If I could have had a little bit more perspective, I would not have been less successful. The data don’t lie on this either. The 14th hour is not productive. It’s just compulsive. Just like any other addiction, the 14th drink doesn’t give you more joy. Stop at two, is the bottom line, because you need the balance in this part of your life as well.
ADI IGNATIUS:
At HBR we try to be super practical, so before you go, can you leave the audience shortcuts to happiness, or just things that viewers can think about or do today that can be a meaningful step in that direction?
ARTHUR C. BROOKS:
Every week in my column in the Atlantic, every Thursday morning, I have a big topic and I do talk about the science, but then I always give three ways to live this thing.

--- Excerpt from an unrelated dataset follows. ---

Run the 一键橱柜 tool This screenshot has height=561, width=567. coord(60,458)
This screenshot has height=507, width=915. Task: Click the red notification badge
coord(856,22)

Just in general, since we’re on the meta topic of happiness, the way to think about happiness is that it’s not a feeling. If happiness were a feeling, that would be very disappointing. It would depend on how you slept last night and what you ate for breakfast and no good. If your spouse yelled at you this morning, no good. Don’t chase the feeling. Feelings are evidence of happiness, like the smell of the turkey is evidence of your Thanksgiving dinner.
Happiness is three things that we need to be thinking about and managing in our lives. Enjoyment, satisfaction, and purpose. Those are the three big things that we need.
Enjoyment is not pleasure, pleasure is an animal thing. Enjoyment is the pleasure you get plus the people that you enjoy it with and the memories that you’re making. That’s why beer commercials don’t have a guy alone in his apartment pounding a 12 pack. They have people enjoying a few beers together because it’s pleasure plus people plus memory. Don’t do the stuff that makes you feel good alone. That’s the rule of thumb.
Second is satisfaction. Satisfaction is the joy you get when you struggle for something and you get that. Now fellow strivers, the striver’s curse is you get on something called the hedonic treadmill where you struggle and struggle and achieve it, but then it doesn’t give you very much satisfaction for very long and so you keep trying and trying and trying again.
The solution to that is not to have more, it’s to want less. Your satisfaction is your haves divided by your wants. Manage your denominator with a wants-management strategy.
And last but not least, it’s meaning, it’s purpose in your life. The way to figure out if you have a purpose crisis is asking yourself two simple questions. There’s no right answers, but you have to have answers. “Why am I alive, and for what am I willing to die today?” And if you don’t have answers, go looking for the answers with introspection. When you see somebody that finds those answers, it’s like an actual miracle.
These are the three things practically to think about. “Do I have enjoyment or just pleasure? Am I managing my wants or my haves, so I can have satisfaction? And do I have enough meaning in my life by answering those two questions?”
ADI IGNATIUS:
That’s great. I hope people took notes, I hope people try to act on that. Arthur, I want to thank you for being on the show.
ARTHUR C. BROOKS:
Thank you, Adi. And thanks to everybody watching.